(Collected data)
# # #

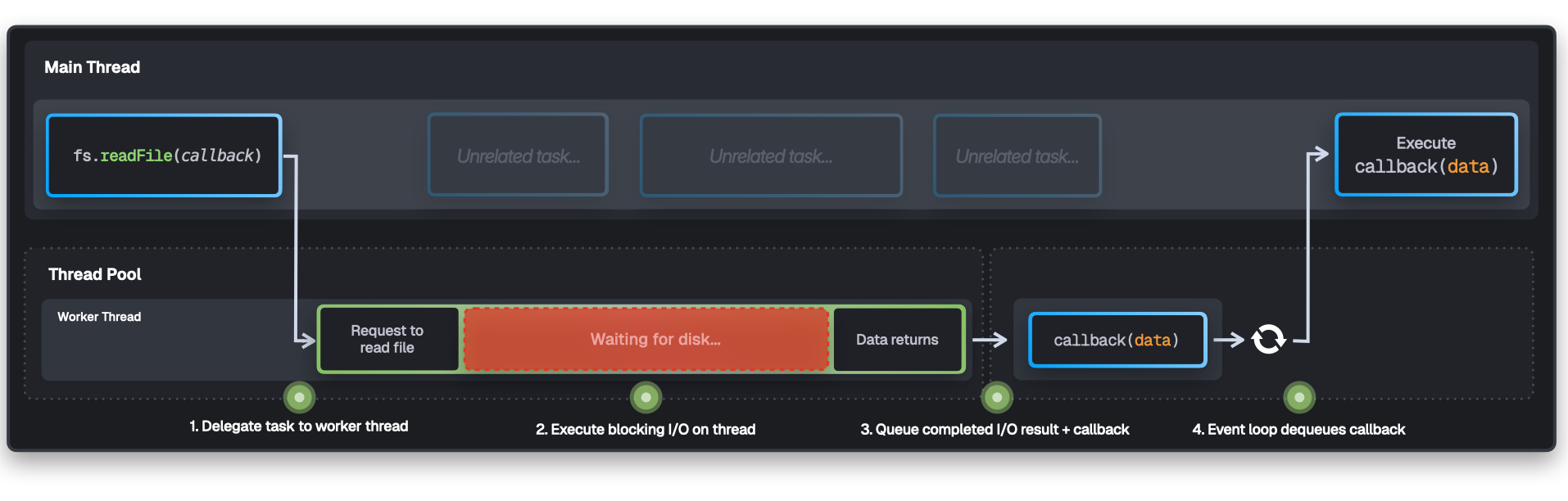Click the green marker above step 1
The height and width of the screenshot is (501, 1568).
pyautogui.click(x=299, y=398)
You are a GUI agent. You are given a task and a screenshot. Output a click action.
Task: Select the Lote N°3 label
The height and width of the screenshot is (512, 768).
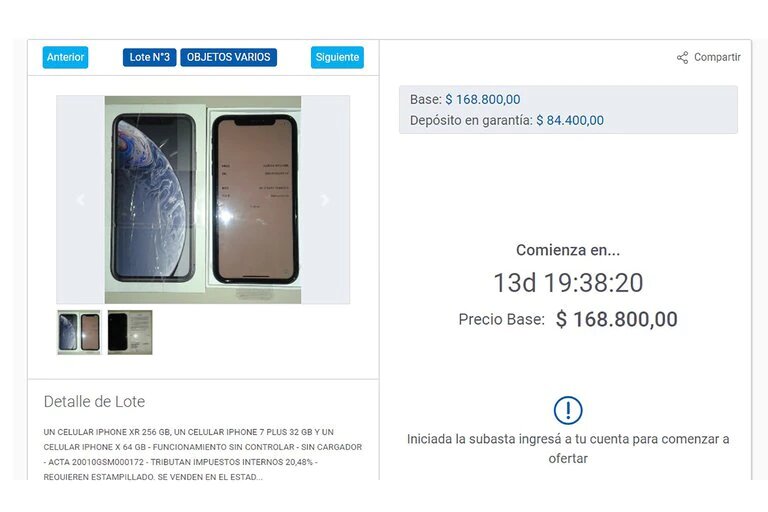149,57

# # #

Copy the items above word for word, starting with the line that contains "You are a GUI" and continuing through the last line of the items, and leave out the pictures.

- Solution to this problem:
You are a GUI agent. You are given a task and a screenshot. Output a click action.
Task: Select the Lote N°3 label
The height and width of the screenshot is (512, 768).
149,57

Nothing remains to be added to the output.